Home

/

GitHub

/

rdrr1990/kerasformula

/

short_course/kerasformula_lab4.md

kerasformula: A High-Level R Interface for Neural Nets

Lab 4: Congressional Text as Data

Pete Mohanty 8/29/2018

Labs: You will be asked to complete several activities throughout the day. There are several questions that you should answer as you go. You may be asked some questions about concepts which haven't been introduced yet--that's fine, just do your best to make some notes and they'll be covered soon. Activities are best done with your neighbor but be sure to write your own code and make your own notes too. Examples are meant to run in under a minute; if they are taking much longer, stop and subset the data.

Goal: Fit a model classifying Congressional immigration votes using elements of the text as features.

Data: Use the data available on the course Github page from gathered with library(Rvoteview) (see lecture 1 for detail).
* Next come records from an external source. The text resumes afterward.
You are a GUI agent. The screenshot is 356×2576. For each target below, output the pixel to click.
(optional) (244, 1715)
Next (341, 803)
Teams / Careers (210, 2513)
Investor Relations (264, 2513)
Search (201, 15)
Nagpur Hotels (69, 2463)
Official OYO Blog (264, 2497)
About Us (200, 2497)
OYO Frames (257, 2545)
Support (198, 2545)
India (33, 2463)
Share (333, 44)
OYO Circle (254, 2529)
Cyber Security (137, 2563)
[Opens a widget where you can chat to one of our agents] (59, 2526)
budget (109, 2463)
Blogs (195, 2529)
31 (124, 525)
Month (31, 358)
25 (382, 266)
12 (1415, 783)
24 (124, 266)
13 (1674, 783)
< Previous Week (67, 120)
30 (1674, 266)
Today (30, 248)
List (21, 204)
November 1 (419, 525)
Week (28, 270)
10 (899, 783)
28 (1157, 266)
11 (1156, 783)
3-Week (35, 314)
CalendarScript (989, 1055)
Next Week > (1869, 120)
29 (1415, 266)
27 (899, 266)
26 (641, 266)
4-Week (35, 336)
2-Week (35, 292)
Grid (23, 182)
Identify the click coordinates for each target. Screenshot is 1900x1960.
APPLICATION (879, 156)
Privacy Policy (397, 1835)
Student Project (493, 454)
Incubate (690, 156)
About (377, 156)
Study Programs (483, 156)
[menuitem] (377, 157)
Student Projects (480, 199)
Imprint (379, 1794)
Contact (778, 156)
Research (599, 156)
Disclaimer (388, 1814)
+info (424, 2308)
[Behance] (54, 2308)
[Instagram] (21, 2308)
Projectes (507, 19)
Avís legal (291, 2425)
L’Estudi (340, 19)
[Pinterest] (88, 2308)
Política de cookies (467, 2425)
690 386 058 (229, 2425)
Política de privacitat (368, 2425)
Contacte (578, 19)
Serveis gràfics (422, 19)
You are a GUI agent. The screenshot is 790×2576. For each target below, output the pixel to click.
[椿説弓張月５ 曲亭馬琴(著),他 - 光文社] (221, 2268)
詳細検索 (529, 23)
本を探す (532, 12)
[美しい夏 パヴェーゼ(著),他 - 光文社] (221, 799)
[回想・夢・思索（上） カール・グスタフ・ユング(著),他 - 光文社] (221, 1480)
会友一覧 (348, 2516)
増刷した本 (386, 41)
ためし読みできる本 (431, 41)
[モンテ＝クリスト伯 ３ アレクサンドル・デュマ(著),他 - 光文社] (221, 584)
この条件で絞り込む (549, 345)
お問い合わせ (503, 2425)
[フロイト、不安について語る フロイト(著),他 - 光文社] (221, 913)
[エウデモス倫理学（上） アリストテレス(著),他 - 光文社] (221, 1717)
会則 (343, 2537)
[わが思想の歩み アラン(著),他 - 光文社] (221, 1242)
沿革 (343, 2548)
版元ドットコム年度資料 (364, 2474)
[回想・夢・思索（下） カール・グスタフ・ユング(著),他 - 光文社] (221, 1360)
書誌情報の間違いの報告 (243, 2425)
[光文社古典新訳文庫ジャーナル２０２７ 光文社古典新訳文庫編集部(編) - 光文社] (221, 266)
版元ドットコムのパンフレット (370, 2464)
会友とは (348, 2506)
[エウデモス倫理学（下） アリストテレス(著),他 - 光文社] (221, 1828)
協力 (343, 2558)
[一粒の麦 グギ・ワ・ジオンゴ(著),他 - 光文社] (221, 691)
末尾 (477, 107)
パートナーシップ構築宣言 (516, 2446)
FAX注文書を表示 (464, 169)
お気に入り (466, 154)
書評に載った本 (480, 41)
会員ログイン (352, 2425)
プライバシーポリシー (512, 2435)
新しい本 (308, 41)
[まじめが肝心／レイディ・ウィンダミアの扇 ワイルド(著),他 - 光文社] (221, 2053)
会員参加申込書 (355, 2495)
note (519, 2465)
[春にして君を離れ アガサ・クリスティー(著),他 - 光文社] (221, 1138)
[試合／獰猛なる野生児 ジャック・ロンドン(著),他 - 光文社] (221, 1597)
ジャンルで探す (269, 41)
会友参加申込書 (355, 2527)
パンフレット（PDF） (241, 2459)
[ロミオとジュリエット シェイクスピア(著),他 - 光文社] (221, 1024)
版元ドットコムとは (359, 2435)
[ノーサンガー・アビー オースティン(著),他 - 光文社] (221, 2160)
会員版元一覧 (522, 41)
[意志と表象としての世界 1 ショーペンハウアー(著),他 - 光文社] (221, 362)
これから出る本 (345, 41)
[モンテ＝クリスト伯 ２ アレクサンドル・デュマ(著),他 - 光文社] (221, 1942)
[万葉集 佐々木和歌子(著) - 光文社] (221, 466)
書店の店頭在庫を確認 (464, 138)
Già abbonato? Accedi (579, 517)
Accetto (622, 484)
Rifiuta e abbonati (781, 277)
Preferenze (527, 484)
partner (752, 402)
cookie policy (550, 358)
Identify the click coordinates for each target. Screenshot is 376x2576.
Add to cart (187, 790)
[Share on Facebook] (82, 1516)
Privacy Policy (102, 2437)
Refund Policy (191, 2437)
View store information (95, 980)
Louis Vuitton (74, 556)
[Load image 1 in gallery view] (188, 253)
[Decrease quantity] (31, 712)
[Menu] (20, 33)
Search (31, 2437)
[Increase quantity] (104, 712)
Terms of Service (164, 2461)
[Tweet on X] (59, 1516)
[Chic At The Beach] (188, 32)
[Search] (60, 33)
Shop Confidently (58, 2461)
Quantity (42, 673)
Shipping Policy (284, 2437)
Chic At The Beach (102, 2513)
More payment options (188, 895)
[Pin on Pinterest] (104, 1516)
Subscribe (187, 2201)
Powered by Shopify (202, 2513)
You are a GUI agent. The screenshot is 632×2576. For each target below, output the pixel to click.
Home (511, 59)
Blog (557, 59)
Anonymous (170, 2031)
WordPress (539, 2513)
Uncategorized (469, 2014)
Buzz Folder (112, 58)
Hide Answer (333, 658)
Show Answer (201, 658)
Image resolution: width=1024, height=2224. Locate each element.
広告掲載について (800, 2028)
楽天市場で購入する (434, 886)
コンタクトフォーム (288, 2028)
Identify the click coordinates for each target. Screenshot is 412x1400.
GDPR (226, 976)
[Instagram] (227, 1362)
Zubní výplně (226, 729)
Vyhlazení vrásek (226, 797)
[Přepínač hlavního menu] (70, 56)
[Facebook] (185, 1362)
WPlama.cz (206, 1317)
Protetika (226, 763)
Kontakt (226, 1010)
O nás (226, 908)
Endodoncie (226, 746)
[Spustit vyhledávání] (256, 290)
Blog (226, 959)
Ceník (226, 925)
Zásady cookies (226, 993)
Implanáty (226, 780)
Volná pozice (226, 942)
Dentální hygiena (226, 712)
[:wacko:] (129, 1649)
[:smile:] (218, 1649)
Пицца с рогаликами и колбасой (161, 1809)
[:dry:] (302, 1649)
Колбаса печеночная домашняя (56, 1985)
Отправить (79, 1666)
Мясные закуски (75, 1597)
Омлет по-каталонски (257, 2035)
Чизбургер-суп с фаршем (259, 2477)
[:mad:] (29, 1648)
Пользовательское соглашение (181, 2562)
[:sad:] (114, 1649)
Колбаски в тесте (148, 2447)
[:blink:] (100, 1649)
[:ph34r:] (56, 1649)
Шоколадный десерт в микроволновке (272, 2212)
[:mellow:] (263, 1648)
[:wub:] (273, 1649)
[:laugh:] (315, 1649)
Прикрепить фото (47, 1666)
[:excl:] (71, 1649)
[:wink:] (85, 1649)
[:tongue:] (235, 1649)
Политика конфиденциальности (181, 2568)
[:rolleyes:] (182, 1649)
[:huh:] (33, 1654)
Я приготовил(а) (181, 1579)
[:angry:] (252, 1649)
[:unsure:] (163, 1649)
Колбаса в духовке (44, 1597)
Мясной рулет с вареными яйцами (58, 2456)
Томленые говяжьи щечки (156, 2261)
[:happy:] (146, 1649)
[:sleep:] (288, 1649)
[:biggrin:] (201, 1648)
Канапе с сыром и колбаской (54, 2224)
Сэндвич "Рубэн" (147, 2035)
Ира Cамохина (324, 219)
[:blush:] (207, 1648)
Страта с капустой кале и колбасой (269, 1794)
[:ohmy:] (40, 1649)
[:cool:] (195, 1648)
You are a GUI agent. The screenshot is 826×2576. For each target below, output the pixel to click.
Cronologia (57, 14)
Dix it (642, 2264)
You may of course choose to work your own data if its amenable.

library(kerasformula)
if("immigration_roll_call.RData" %in% dir()){
  load("immigration_roll_call.RData")
}else{
  load(url("https://bit.ly/2PtHGOG"))
}

The data, found in a nested structure called rc, comes in few a formats. The long format is most useful but is quite large so some care needs to be taken.

head(rc$votes.long)

          id icpsr     vname vote
1 MP10199908 99908 RH1010873    1
2 MH10115090 15090 RH1010873    9
3 MH10110717 10717 RH1010873    1
4 MH10115632 15632 RH1010873    6
5 MH10111000 11000 RH1010873    6
6 MH10114419 14419 RH1010873    9

dim(rc$votes.long)

[1] 179241      4

The outcome is coded as follows:

rc$codes

$yea
[1] 1 2 3

$nay
[1] 4 5 6

$notInLegis
[1] 0

$missing
[1] 7 8 9

That means there a few ways to treat this as a classification problem (just don't forget as.factor(), show below, so the integer codes don't wind up being regressed on)... Run the code below to get a sense of the data...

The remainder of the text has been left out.